Al-Qaida-linked group targets Hezbollah backers in Lebanon
BEIRUT — A group linked to al-Qaida claimed responsibility on Saturday for a suicide car bombing last week in a Shiite-dominated neighborhood in Lebanon, as its fighters fought other rebels in neighboring Syria in the most serious infighting since the uprising began.
It was the first time that the Islamic State of Iraq and the Levant claimed responsibility for an attack in Lebanon, underscoring how the complex Syrian war is increasingly spilling into its smaller neighbor.
The group may have rushed to claim responsibility to try to divert attention from the infighting in Syria, said Aymenn al-Tamimi, an expert on the country's militant groups.
At least five people were killed in the Thursday attack that targeted a south Beirut neighborhood that is bastion of support for the Shiite group Hezbollah.
ISIL vowed more attacks.
It was “the first small payment of a heavy account which these criminal hypocrites should wait for,” it said in a statement, referring to Hezbollah. The statement was posted on a website used by Sunni militants.
The al-Qaida group sought to punish Hezbollah — and its ordinary Shiite Lebanese backers — for sending fighters to Syria to shore up forces of Syrian President Bashar Assad, who is trying to quell an armed uprising against his rule.
The bombing was the latest in a wave of attacks to hit Lebanon in recent months. The violence has targeted both Sunni and Shiite neighborhoods, further stoking sectarian tensions that are running high.
It also reflected how Lebanese are turning on each other.
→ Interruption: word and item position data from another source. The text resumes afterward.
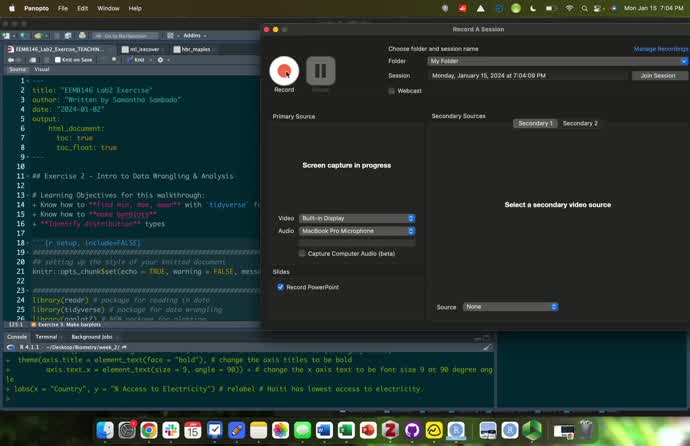Open the Window menu in menu bar
The width and height of the screenshot is (690, 446).
pyautogui.click(x=108, y=8)
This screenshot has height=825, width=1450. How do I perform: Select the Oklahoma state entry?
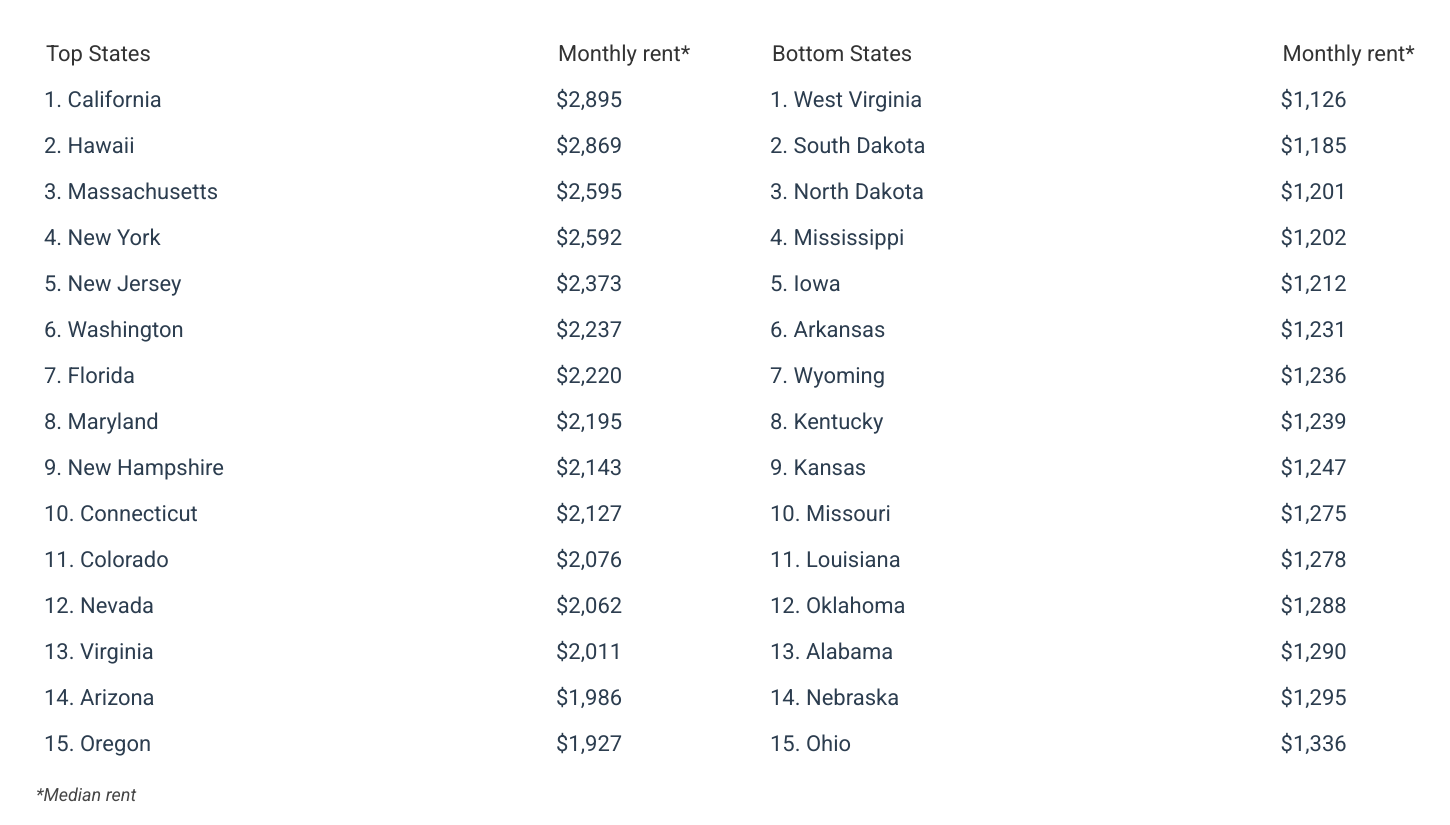coord(838,606)
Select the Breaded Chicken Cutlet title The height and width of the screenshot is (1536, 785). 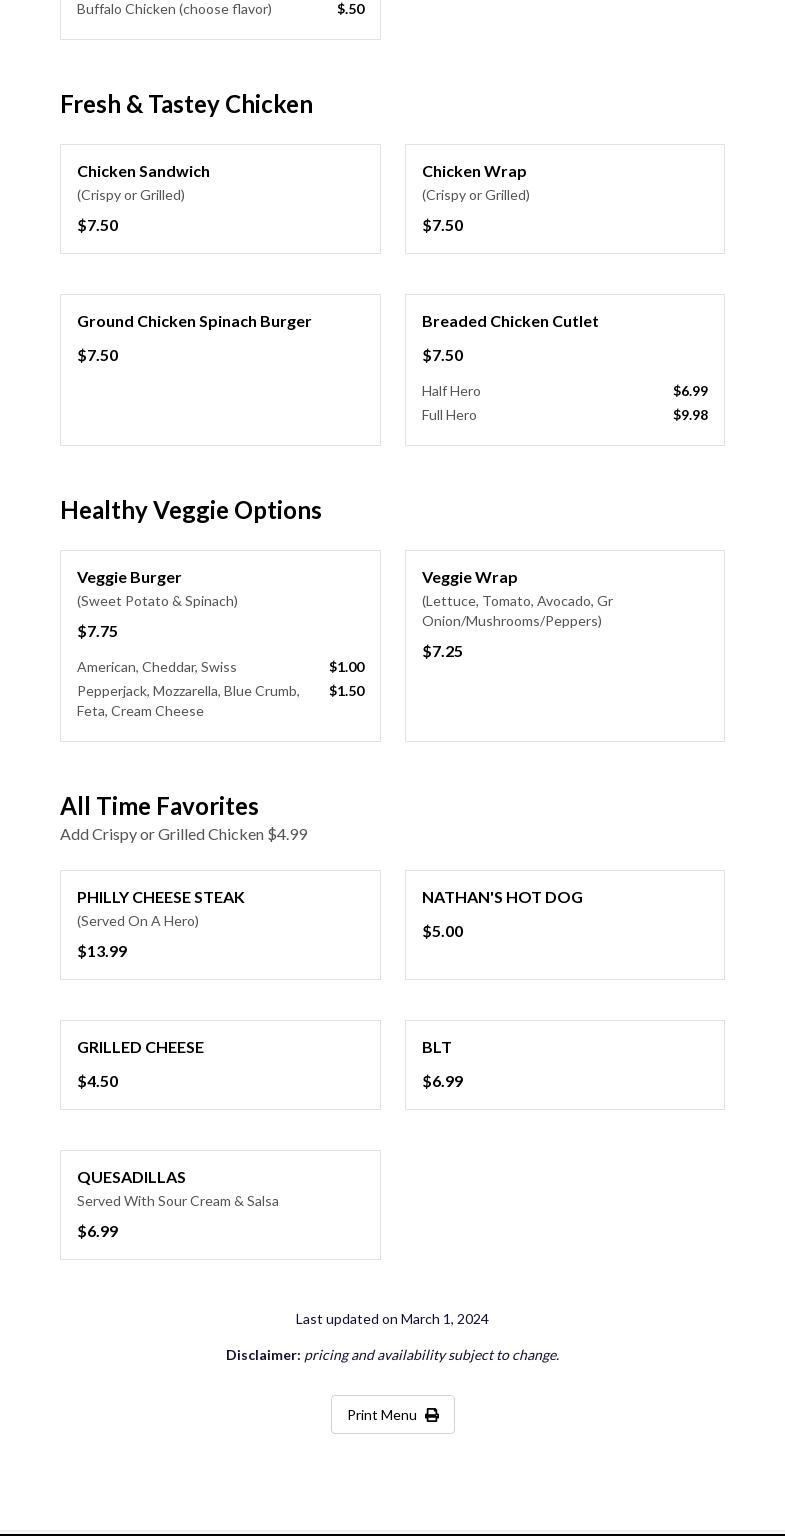coord(510,321)
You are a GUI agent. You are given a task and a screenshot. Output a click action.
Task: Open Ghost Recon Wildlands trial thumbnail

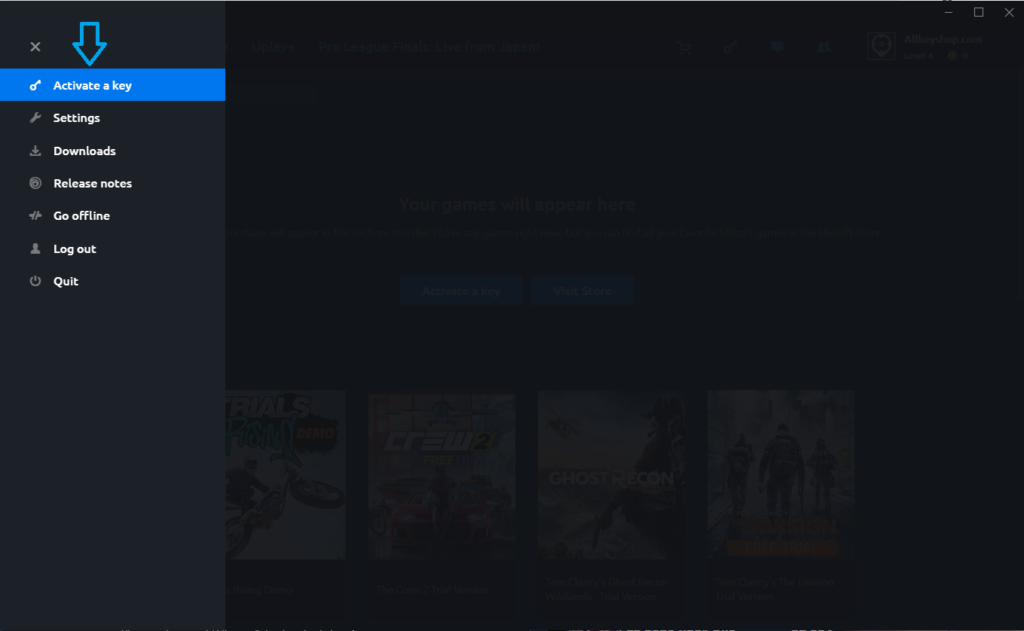tap(611, 475)
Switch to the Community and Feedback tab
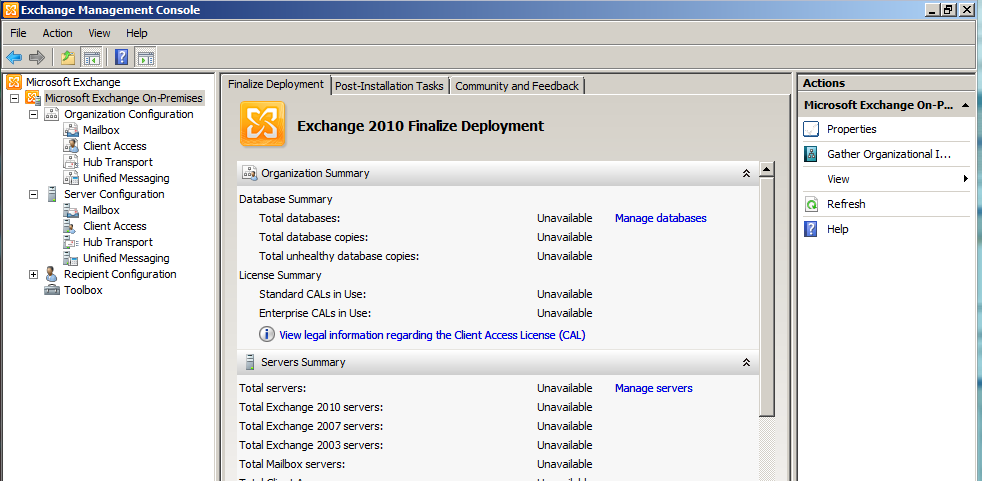This screenshot has width=982, height=481. (x=516, y=86)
On Saturday, Lebanese authorities confirmed the identity of the suicide bomber, the state news agency reported. Media identified him as a Lebanese citizen from a northern border town with Syria.
Thursday's bombing came a week after a car bombing in Beirut killed prominent Sunni politician Mohammed Chatah. The top aide to ex-Prime Minister Saad Hariri was critical of Assad and his Hezbollah allies.
The tensions in Lebanon reflect the increasingly sectarian nature of the Syrian war, where hard-line Sunni rebels dominating rebel groups have shown little tolerance for Syria's patchwork of minorities.
In response, Syrian minorities have rallied behind Assad or remained neutral, fearing for their future should Sunni extremists come to power.
ISIL is one of the strongest rebel groups in Syria.
It emerged from the Sunni heartland of neighboring Iraq, where it also has targeted Shiites with car bombs, sending the country to the brink of civil war.